Particularly with the current return to complete centralisation of power in the DHBSC and with ministers, the English NHS badly needs a high-credibility truth-telling function, and because of the financial foot on the neck that NHS England has had over Confed, it has not been fulfilling this role for many years. (I write this as someone who played a small role helping NHS Providers in its rise: for my sins, teaching Chris Hopson to use Twitter.)
He’s a seriously smart man, and undoubtedly knows that this will be a hard job, but the potential result of doing it successfully and bringing the service along with it could be well worthwhile.
Recommended and required reading

The Countess Of Chester’s woes continue, as former chief executive Dr Susan Gilby wins an enormous payout from the Employment Tribunal against the trust for some of the more blatant bullying yet proven, which included significant deletion of documents relevant to the case. Will anybody from NHS England’s regional or national presence be held to any account for having winked at this? Don’t be silly!
The English NHS is limiting ADHD assessments to do as it is incentivised and save money, The Guardian reports from FOI research. The FT has this on GPs tightening the rules for patients who obtain private diagnoses of attention deficit hyperactivity disorder before returning to the NHS for prescriptions: “waiting lists of more than a decade in some areas have pushed more patients to seek private ADHD assessments before entering into so-called shared-care agreements between specialists and NHS GPs”.
Have yourself a cheap laugh at President Donald J Trump’s ‘Great Healthcare Plan’. It’s two pages long, one of which is the cover. Then read this FT piece on why Americans are dying so young.
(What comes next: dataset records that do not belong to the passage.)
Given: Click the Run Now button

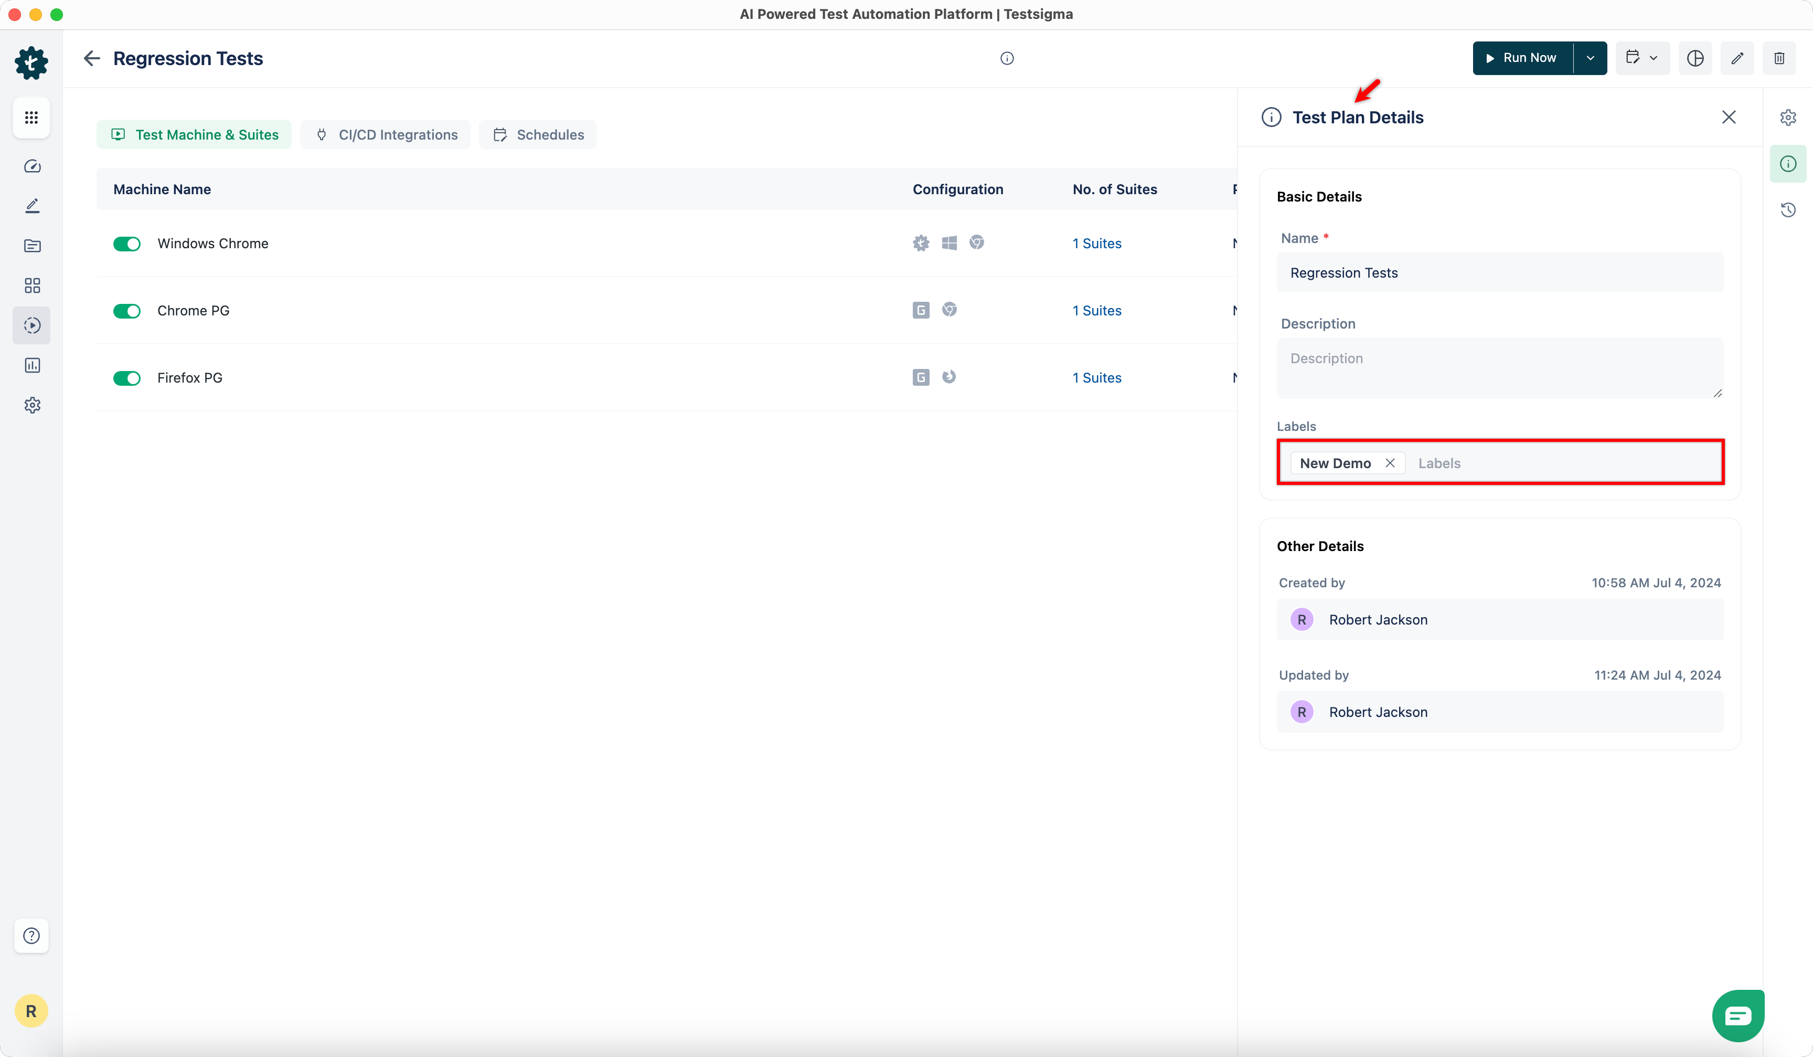Looking at the screenshot, I should (1522, 58).
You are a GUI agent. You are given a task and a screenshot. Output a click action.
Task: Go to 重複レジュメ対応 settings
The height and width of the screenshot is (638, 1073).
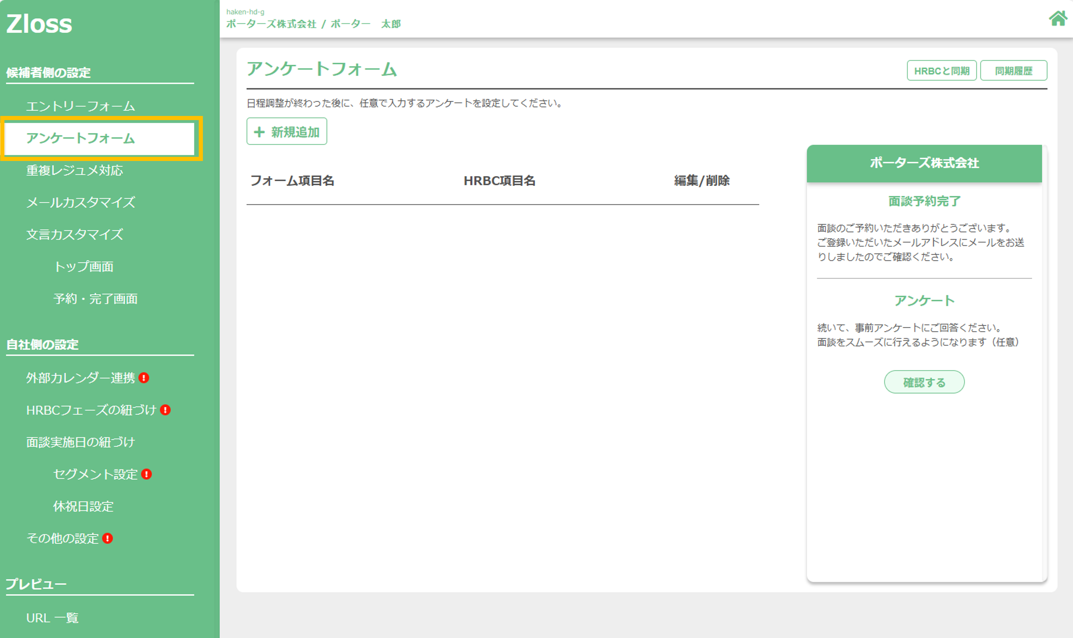tap(74, 171)
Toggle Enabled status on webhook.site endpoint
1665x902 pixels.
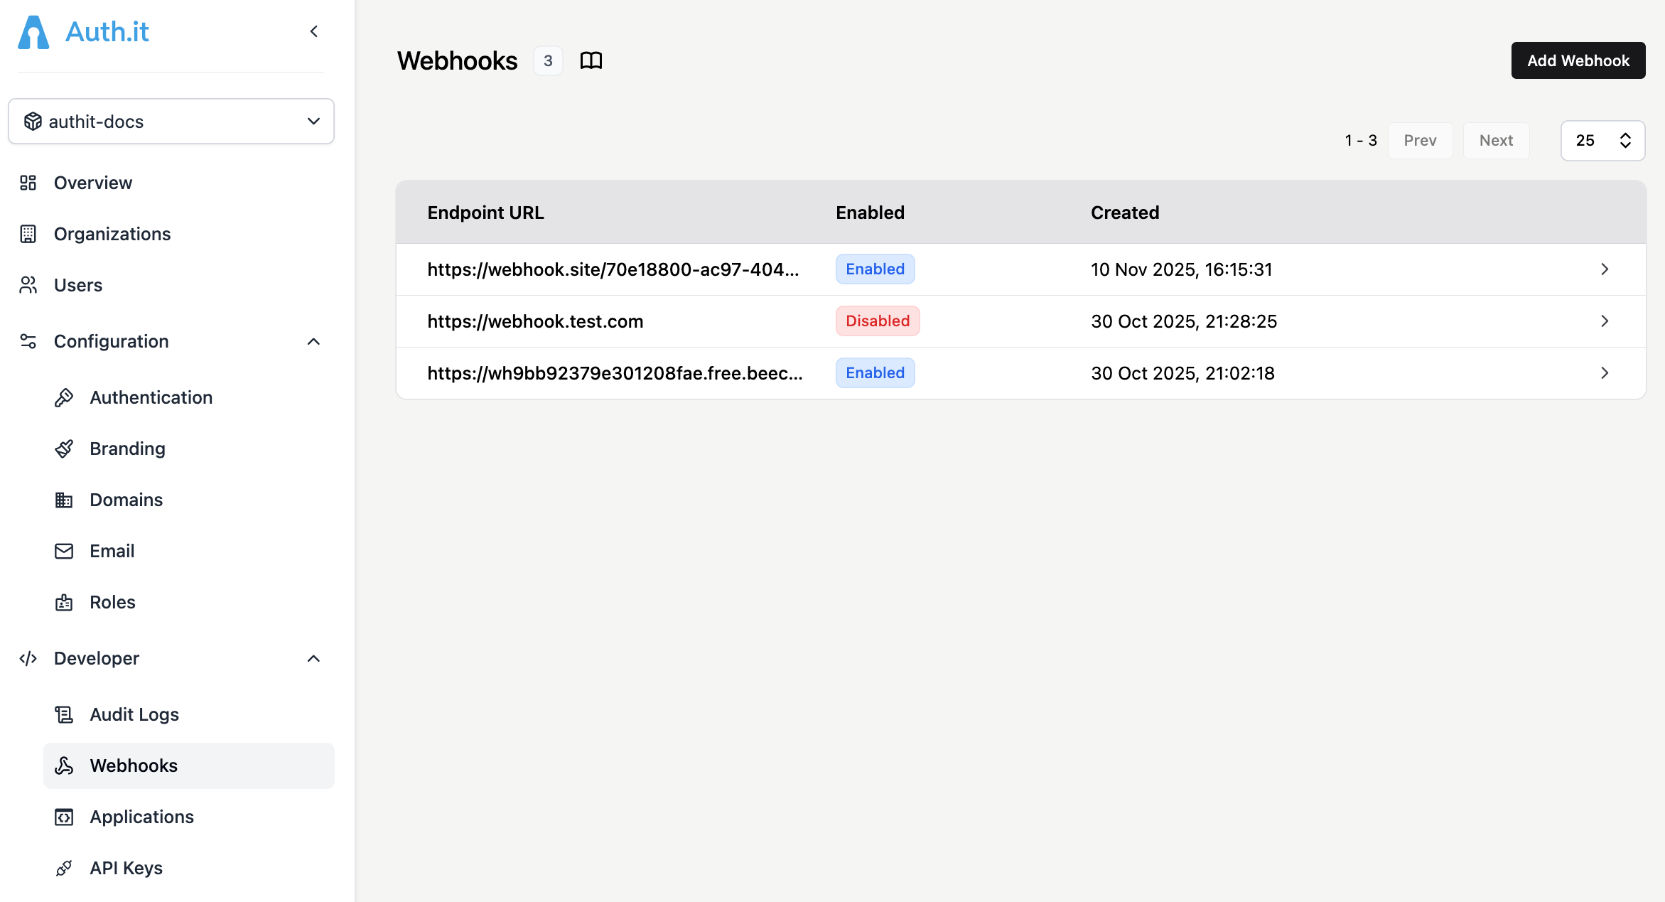875,269
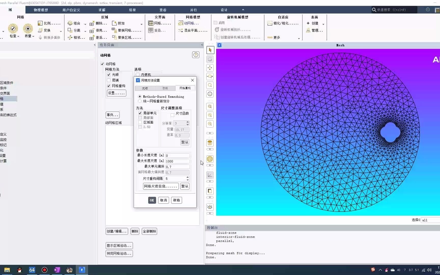Screen dimensions: 440x275
Task: Select the 统一网格重新划分 radio button
Action: [x=140, y=101]
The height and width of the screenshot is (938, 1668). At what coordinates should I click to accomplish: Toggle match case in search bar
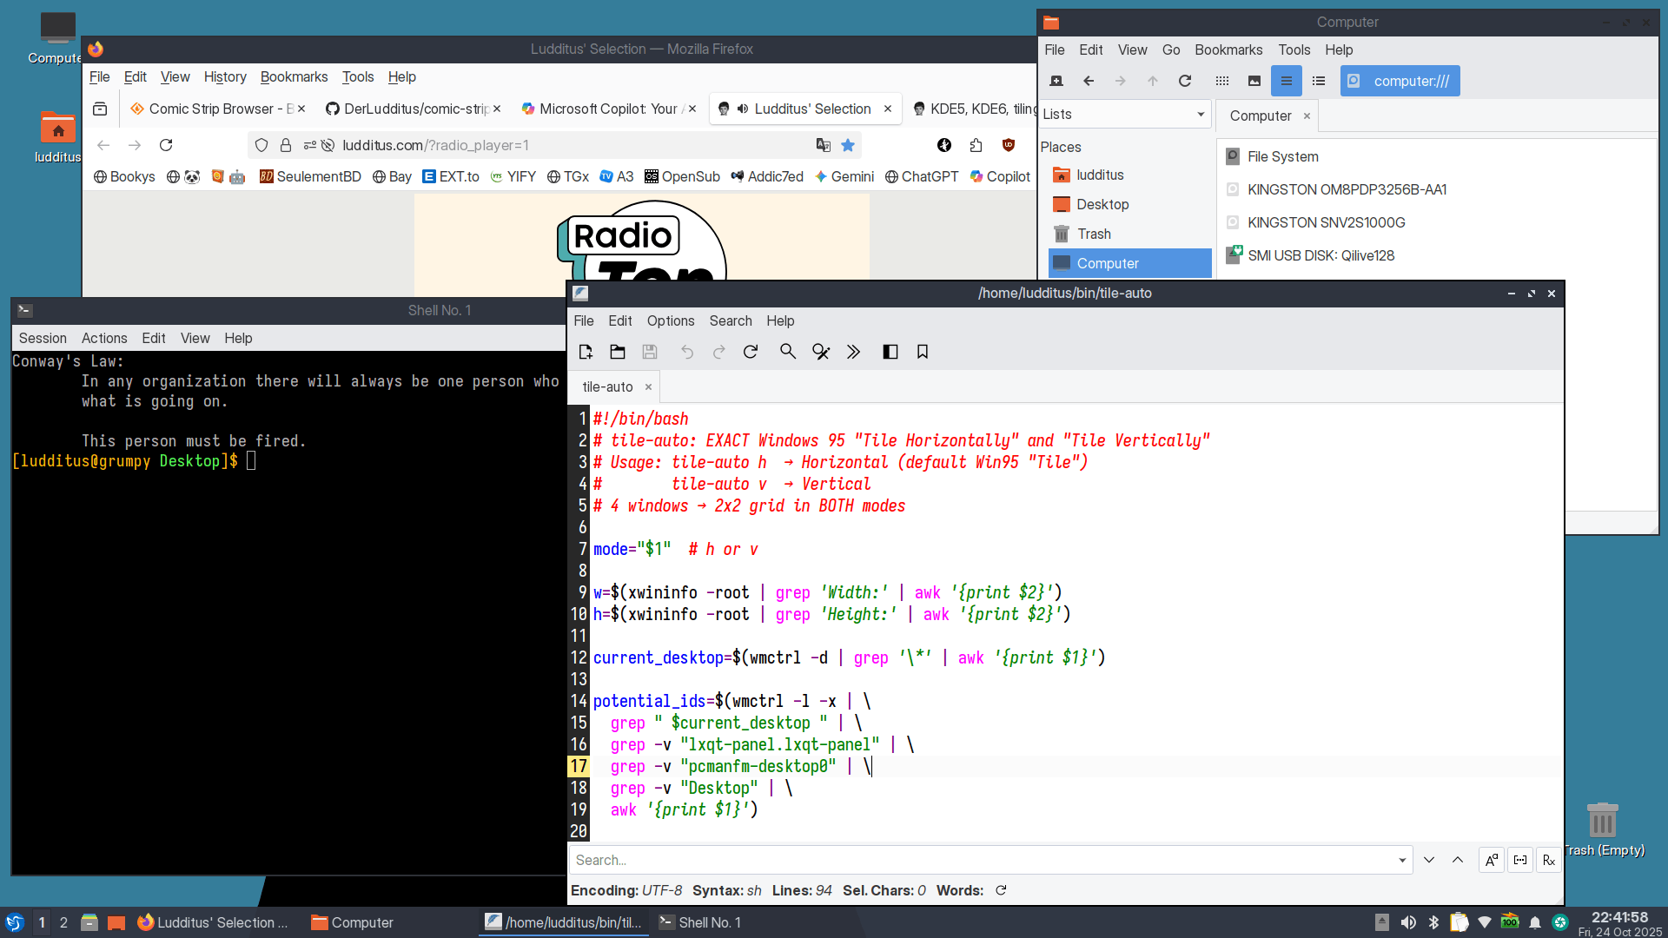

More US influence on the healthcare scene, with the FT writing up the JP Morgan Healthcare Summit predicting a pharma deals spree as patents expire.
Speaking of drugs and the USA influence, the new head of NICE Jonathan Benger told the FT (them again!) that UK drug prices should not rise for years, and that giving in to President Trump’s demands for higher payments would be a “huge backward step”.
The FT writes up speculation that the December 2025 resident doctors strike saw senior consultants taking more decisive choices, leading to fewer tests and more patient discharges. It’s almost as if trusts should have a look at their A&E front door staffing mix, no?